Both Ullans and Lallans have official status in Northern Ireland and
Scotland respectively, but I have seen no indication that they are

In fact Ulster Scots (Ullans) has more official status, I believe,
following the Northern Ireland Agreement.

>> could be equally applied to Scots (Lowland Scots, or Lallans) which
> does
>> have a code in ISO 639-1 and ISO 639-2.
> Well, this is the question: does "sco" denote just Lallans, or both
> Lallans and Ullans? For purposes of development of 639-3, I have thus
> far assumed "sco" encompasses both -- that this is a dialect
> distinction, not a language distinction. (That's the current analysis in
> Ethnologue and Linguasphere.)

The code "sco" has always been interpreted just to mean Scots in Scotland.
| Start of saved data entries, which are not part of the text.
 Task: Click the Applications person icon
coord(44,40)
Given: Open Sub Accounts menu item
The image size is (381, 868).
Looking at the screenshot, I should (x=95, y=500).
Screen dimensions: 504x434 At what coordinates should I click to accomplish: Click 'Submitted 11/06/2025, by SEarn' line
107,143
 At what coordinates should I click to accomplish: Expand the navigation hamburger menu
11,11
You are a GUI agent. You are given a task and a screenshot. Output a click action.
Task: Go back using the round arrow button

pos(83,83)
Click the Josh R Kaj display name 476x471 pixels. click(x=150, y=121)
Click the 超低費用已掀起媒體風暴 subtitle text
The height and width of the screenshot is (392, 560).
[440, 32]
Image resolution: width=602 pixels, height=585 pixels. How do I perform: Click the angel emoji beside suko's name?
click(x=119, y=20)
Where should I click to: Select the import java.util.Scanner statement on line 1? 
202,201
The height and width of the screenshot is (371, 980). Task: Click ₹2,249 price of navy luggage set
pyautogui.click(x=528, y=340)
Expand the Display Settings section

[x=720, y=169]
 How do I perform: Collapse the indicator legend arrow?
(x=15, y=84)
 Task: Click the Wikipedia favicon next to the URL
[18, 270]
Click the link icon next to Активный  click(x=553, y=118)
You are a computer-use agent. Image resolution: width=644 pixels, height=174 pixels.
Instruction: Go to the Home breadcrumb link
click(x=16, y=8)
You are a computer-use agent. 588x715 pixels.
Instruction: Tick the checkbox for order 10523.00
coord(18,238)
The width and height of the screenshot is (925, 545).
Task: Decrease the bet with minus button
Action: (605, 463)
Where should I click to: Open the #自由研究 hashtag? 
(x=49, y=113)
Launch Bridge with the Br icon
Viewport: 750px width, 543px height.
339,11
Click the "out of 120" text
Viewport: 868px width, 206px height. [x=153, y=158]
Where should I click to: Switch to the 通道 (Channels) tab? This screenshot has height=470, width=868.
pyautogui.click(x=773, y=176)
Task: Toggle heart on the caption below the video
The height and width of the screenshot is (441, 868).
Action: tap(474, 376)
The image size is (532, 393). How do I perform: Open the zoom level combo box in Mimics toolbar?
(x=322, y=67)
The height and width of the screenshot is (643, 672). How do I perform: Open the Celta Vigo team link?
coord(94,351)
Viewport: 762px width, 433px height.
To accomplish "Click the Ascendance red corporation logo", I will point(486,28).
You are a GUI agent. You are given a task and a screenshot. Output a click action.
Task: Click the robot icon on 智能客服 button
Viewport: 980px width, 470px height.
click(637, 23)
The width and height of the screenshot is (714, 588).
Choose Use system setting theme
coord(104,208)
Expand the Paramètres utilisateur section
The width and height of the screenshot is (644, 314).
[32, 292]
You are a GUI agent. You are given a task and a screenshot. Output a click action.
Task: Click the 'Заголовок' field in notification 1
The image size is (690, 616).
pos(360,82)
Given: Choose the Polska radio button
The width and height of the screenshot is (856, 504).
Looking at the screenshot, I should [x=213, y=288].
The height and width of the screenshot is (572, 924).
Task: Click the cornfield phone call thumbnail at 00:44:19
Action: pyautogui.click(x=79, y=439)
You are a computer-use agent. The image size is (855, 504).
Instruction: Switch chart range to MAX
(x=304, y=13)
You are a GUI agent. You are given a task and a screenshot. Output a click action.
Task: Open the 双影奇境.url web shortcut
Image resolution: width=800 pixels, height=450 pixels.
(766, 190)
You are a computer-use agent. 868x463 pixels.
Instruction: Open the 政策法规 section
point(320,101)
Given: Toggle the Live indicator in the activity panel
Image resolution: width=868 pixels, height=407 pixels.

Ukster Scots has definitely not been included in that.

>> NB - JAC: Please give consideration to this for an ISO 639-2 tag.
>> NB - JAC: Please also give consideration to this for an ISO 639-3 tag.
> I think I would need further information demonstrating a need for
> contrast between Ullans and other Scots varieties.

Try googling, also the ULLANS-L list archives, and I assume there is
probably an equivalent list or lists for Lallans.

There are certainly numerous sites for each.